2. Radio adalah syarat fasilitas di dalam kendaraan bermotor

Tidak bisa dipungkiri dengan semakin maju perkembangan teknologi terkadang teknologi yang sudah ada akan digantikan dengan teknologi terbaru. Walau begitu, industri segmen kendaraan bermotor masih menempatkan radio sebagai fasilitas utama di dalam produk-produk mereka. Dari segmen harga murah sampai mahal umumnya masih memiliki pemutar alat radio walaupun terkadang bentuknya divariasi dengan sentuhan layar. Di kota besar radio sangat berguna untuk menemani saat lalu lintas sedang macet. Seperti agen pemilik link alternatif sbobet di Hokipanda.net, dia menjalani perjalanan pulangnya dari bekerja dengan ditemani lagu di prambors radio. Bahkan di radio mereka memasang iklan promo untuk semakin meramaikan situs judi terutama proyek permainan sbobet yang sedang mereka kerjakan.

3. Radio sebagai ajang kreativitas

Dipersaingan antar stasiun radio, mereka berlomba secara positif. Salah satunya kreativitas tim dengan menyalurkan berbagai hiburan. Seperti contoh mereka mengadakan kuis berhadiah, mengundang artis-artis tren, memutar lagu-lagu kekinian, membahas topik-topik yang sering dijumpai sehari-hari.

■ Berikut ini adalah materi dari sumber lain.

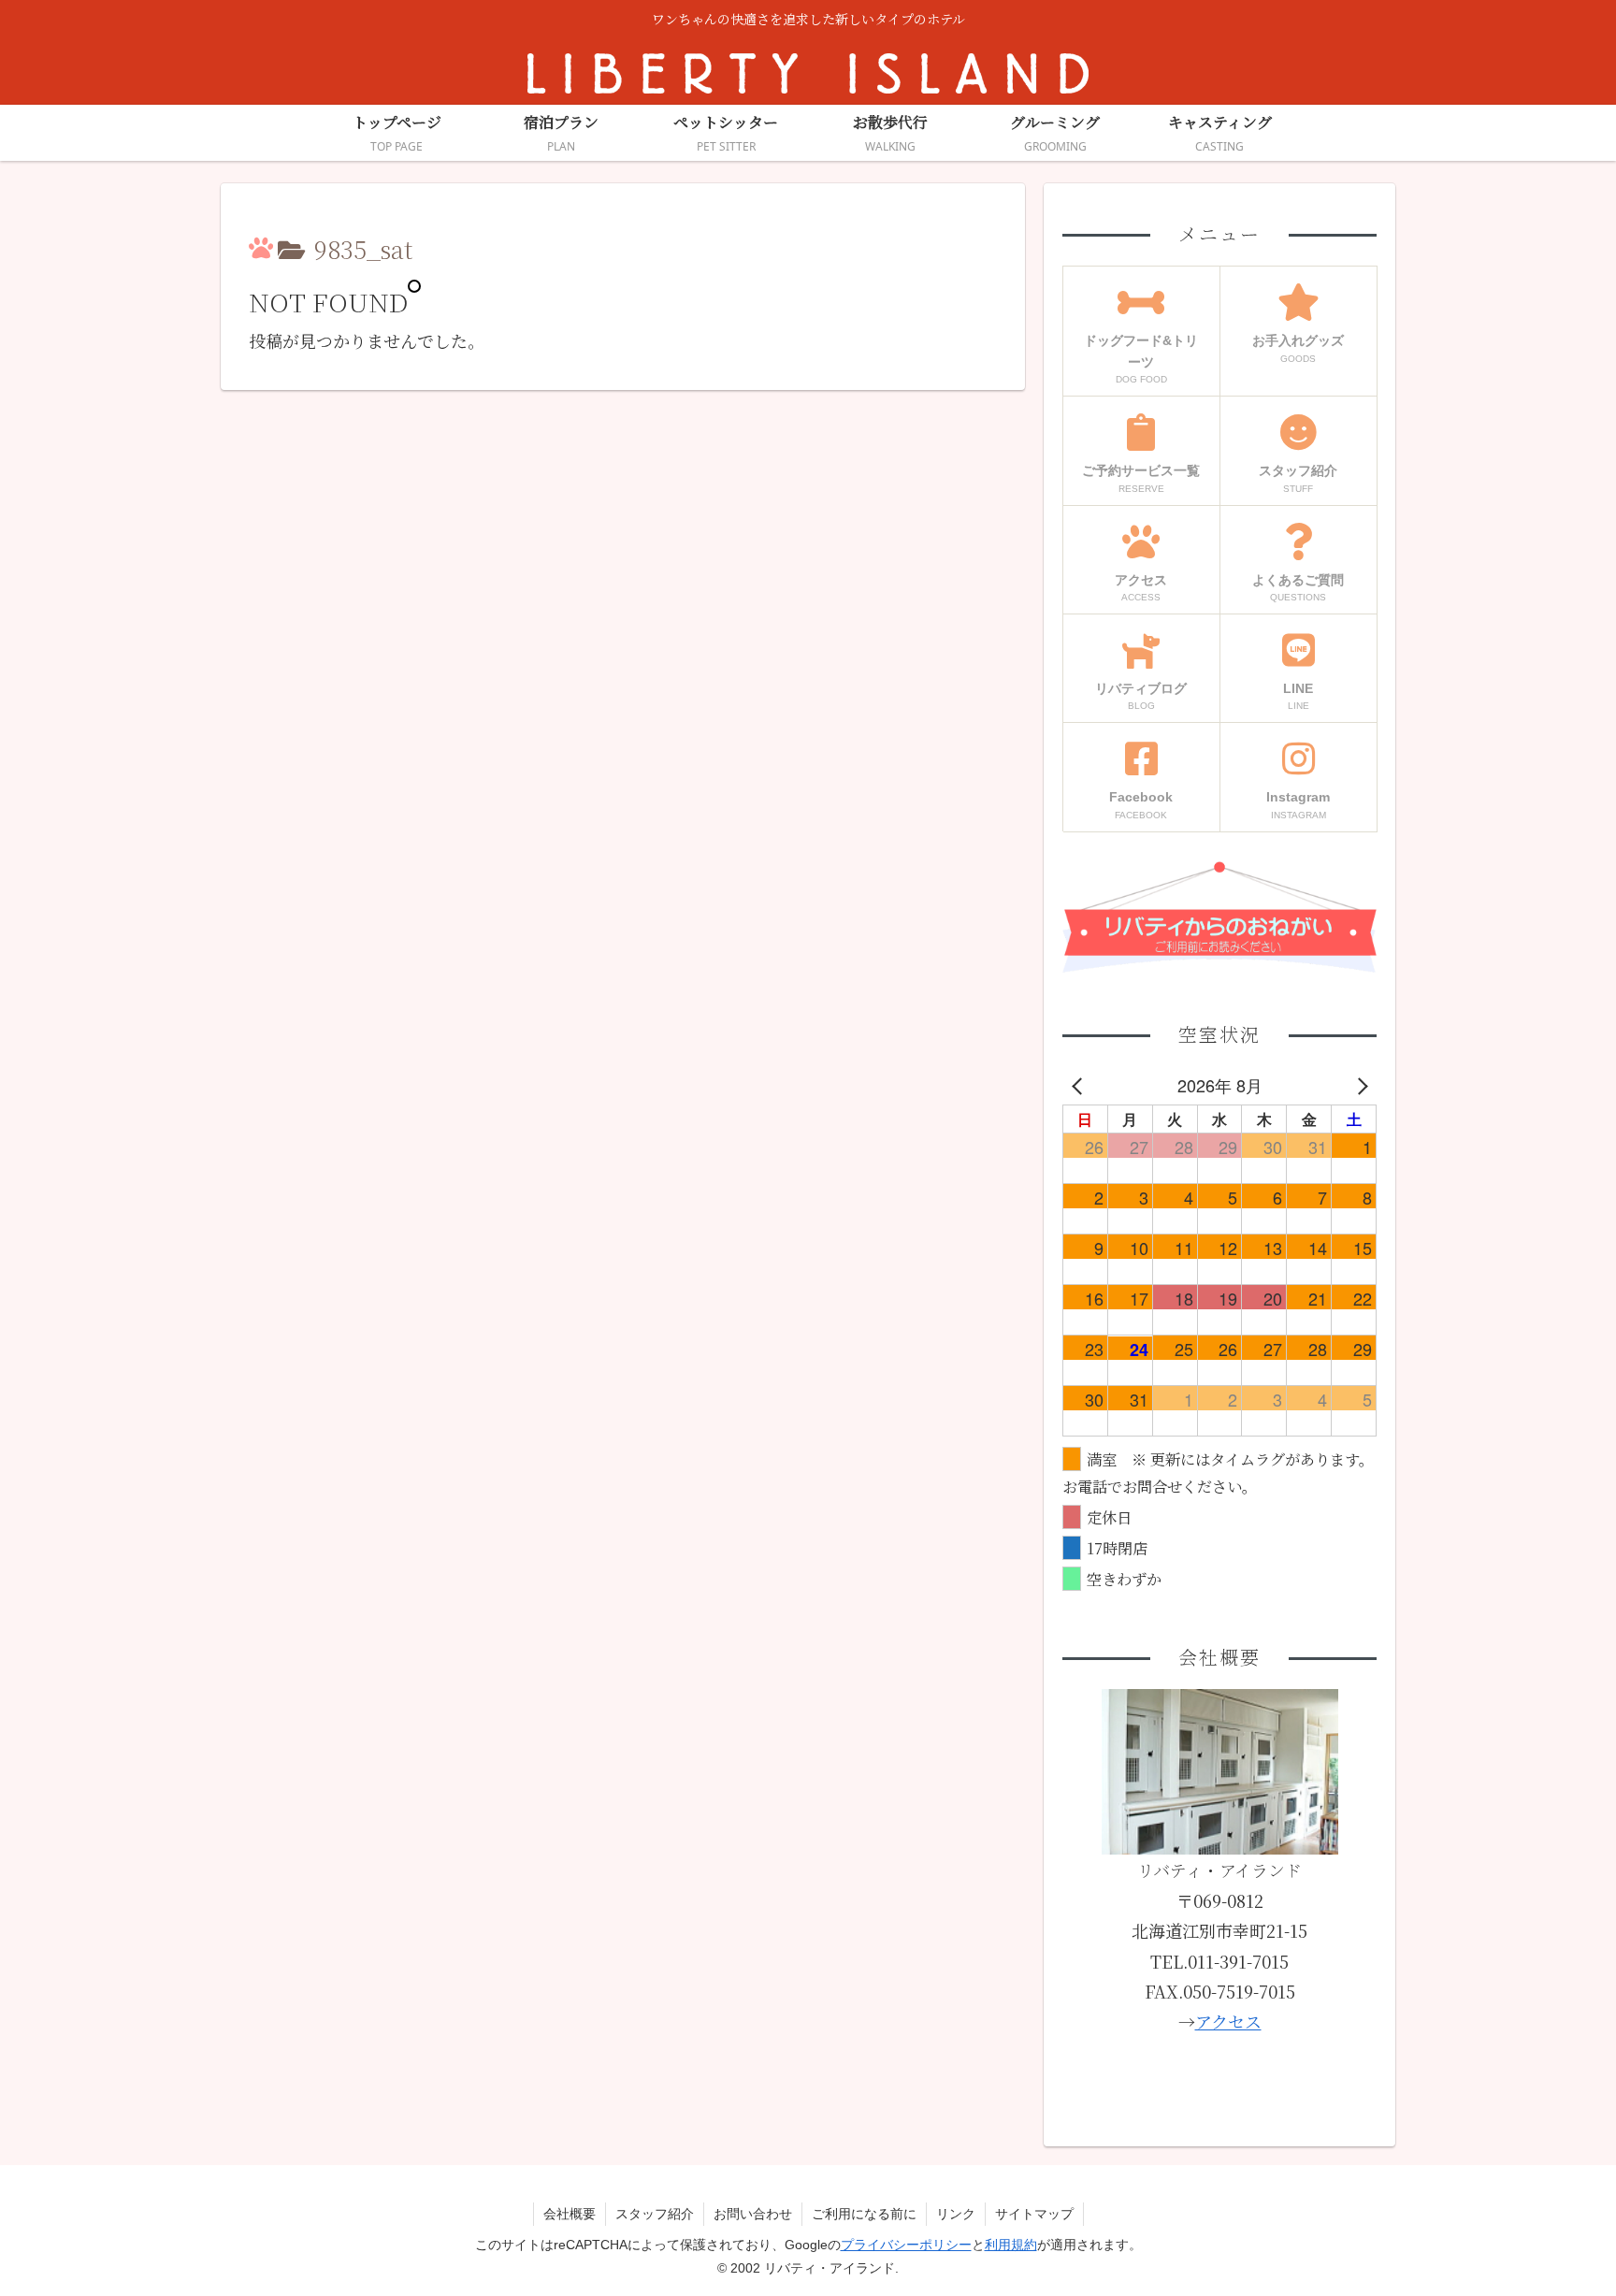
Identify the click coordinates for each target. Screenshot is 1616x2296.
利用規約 (1011, 2244)
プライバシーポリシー (906, 2244)
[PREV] (1080, 1085)
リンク (955, 2213)
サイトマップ (1034, 2213)
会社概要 (569, 2213)
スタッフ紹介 (654, 2213)
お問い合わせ (753, 2213)
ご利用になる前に (864, 2213)
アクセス (1228, 2021)
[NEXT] (1359, 1085)
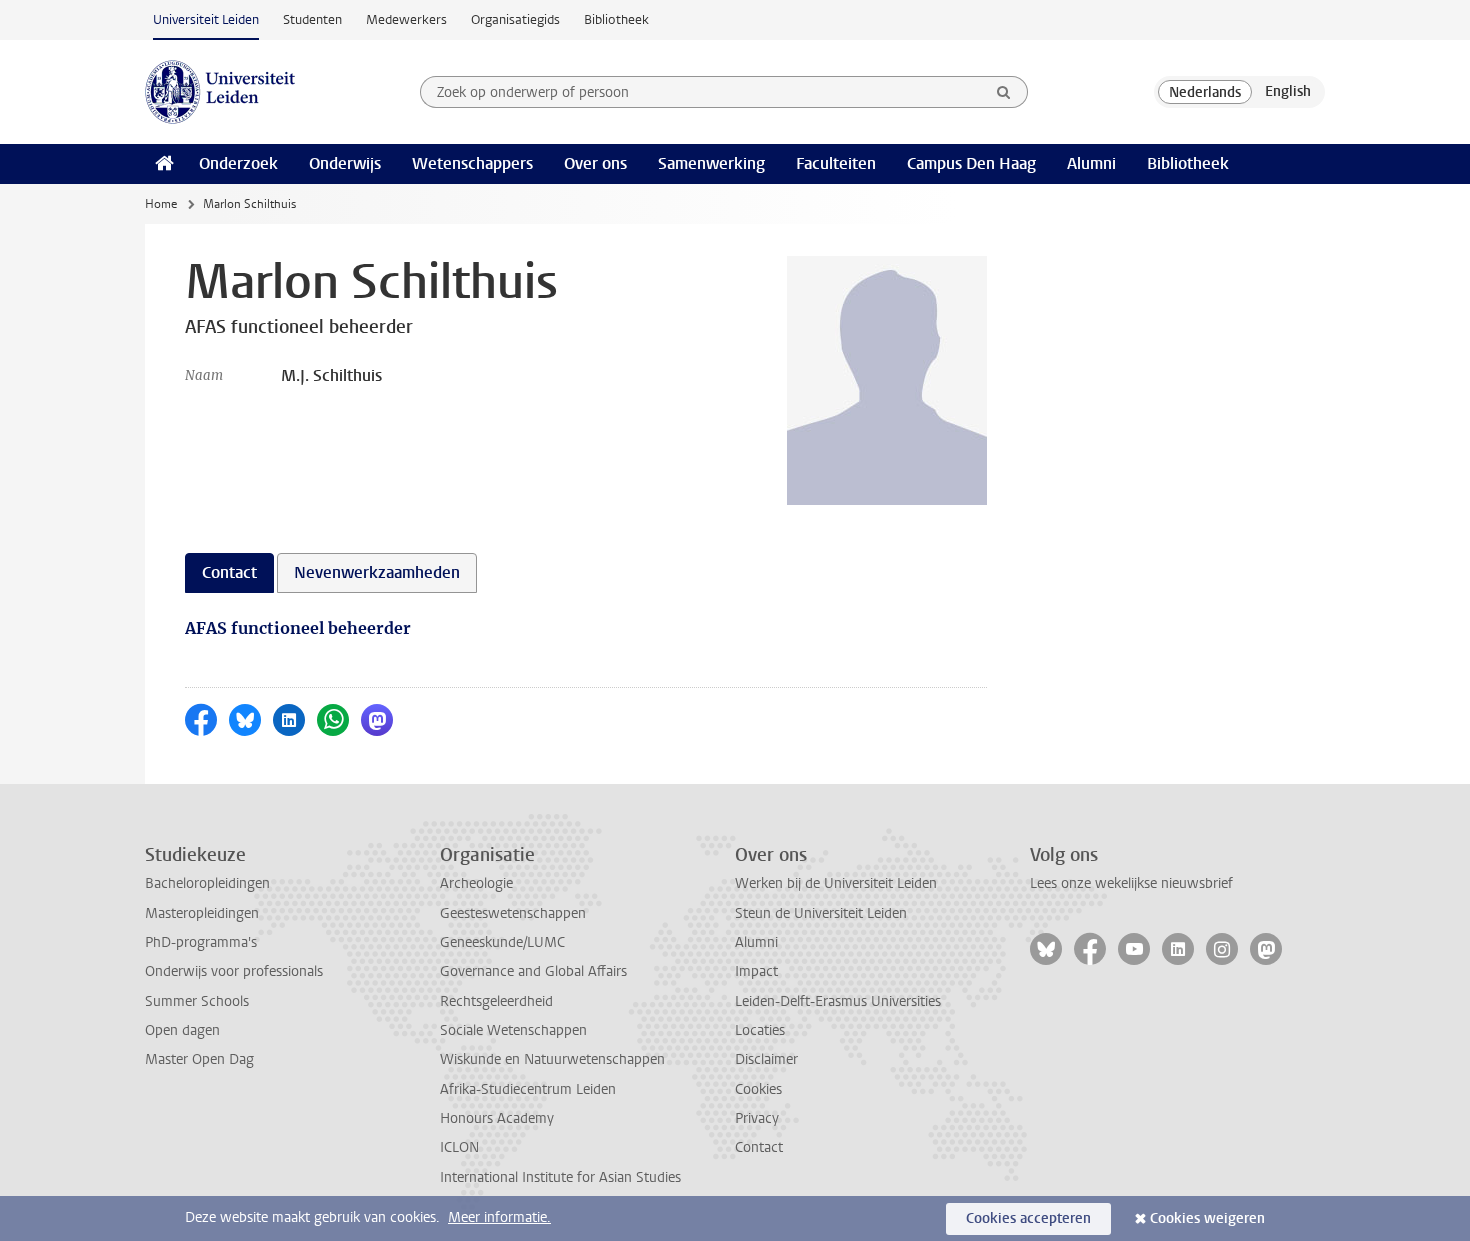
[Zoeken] (1004, 92)
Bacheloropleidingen (207, 883)
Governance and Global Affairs (533, 971)
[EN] (1288, 92)
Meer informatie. (499, 1217)
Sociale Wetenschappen (513, 1030)
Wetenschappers (472, 163)
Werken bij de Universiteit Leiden (836, 883)
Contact (759, 1147)
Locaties (760, 1030)
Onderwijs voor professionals (234, 971)
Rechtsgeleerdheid (496, 1001)
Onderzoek (238, 163)
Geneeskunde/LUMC (502, 942)
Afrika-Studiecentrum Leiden (528, 1089)
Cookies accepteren (1028, 1218)
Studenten (312, 19)
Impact (756, 971)
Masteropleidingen (202, 913)
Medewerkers (406, 19)
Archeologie (476, 883)
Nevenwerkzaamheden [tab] (377, 572)
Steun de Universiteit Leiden (821, 913)
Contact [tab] (229, 572)
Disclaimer (766, 1059)
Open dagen (182, 1030)
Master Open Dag (199, 1059)
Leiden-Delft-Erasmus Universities (838, 1001)
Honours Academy (497, 1118)
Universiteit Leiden (206, 19)
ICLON (459, 1147)
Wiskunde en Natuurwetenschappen (552, 1059)
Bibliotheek (616, 19)
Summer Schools (197, 1001)
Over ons (595, 163)
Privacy (757, 1118)
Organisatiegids (515, 19)
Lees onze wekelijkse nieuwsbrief (1131, 883)
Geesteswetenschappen (513, 913)
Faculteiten (836, 163)
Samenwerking (711, 163)
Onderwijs (345, 163)
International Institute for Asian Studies (560, 1177)
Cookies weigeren (1207, 1218)
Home (161, 204)
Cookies (758, 1089)
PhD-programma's (201, 942)
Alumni (1091, 163)
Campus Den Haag (971, 163)
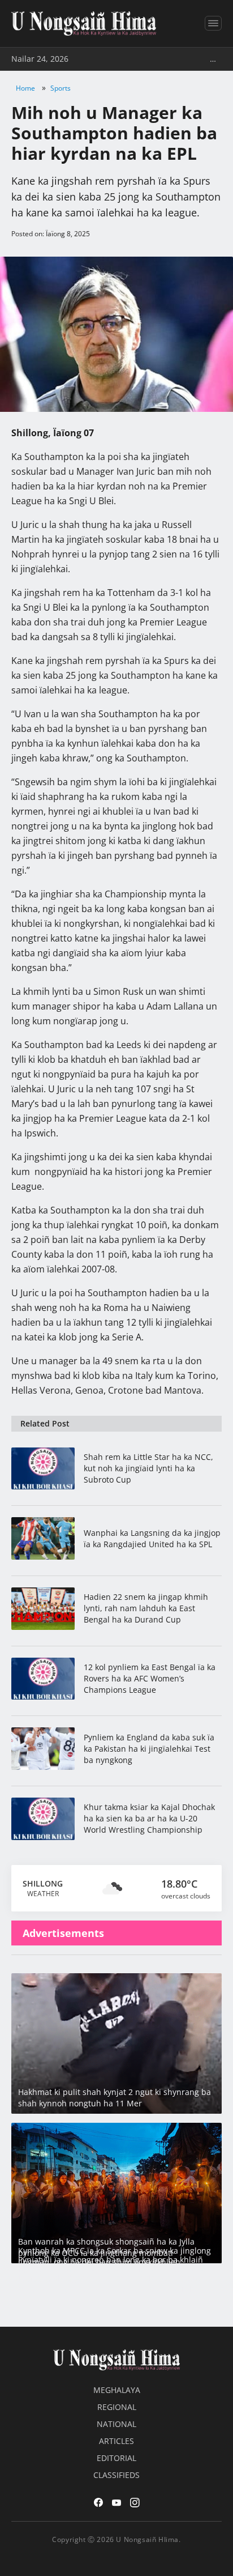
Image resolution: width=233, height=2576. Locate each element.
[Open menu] (213, 23)
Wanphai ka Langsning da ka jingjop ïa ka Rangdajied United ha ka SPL (152, 1538)
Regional (116, 2407)
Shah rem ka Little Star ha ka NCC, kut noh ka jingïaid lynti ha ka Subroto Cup (148, 1468)
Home (25, 88)
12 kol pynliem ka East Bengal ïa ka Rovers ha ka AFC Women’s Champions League (149, 1678)
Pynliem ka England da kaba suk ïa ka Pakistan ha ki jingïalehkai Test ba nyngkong (149, 1748)
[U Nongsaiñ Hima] (83, 23)
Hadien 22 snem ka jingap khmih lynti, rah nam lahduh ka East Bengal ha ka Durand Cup (146, 1608)
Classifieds (116, 2474)
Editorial (116, 2457)
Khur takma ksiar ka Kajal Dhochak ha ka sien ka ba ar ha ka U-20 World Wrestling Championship (149, 1818)
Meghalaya (116, 2390)
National (116, 2424)
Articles (116, 2441)
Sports (60, 88)
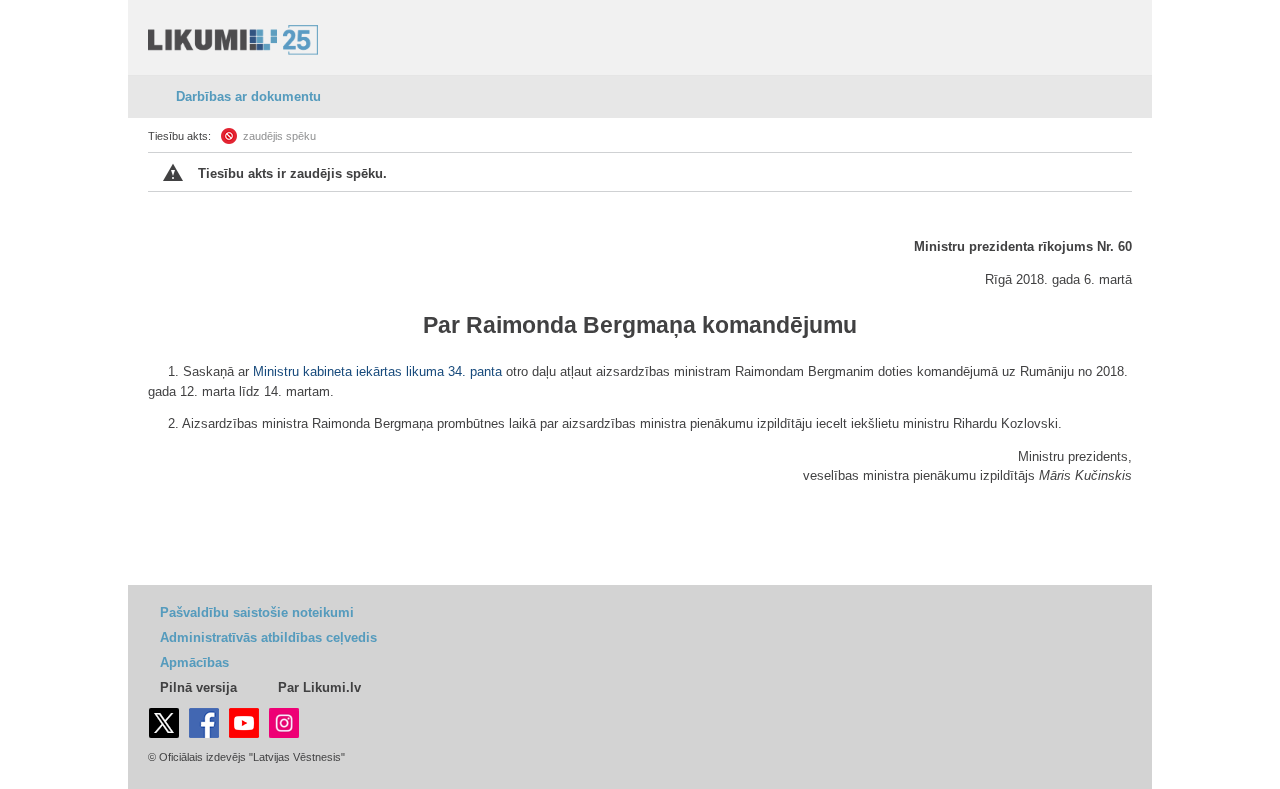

Selain itu mereka juga membahas tentang topik daerah untuk tetap menanam jiwa nasionalis.

4. Biaya komersil tergolong murah

Untuk mendengarkan radio itu sangatlah murah, terkadang anda bisa mendengarkan secara gratis tanpa harus membeli alat. Selain itu untuk biayar komersil seperti iklan atau sponsor juga dapat dilakukan disetiap stasiun radio. Biayanya memang bermacam-macam namun jika dibanding dengan iklan lainya seperti banner atau koran, radio termasuk lebih rendah.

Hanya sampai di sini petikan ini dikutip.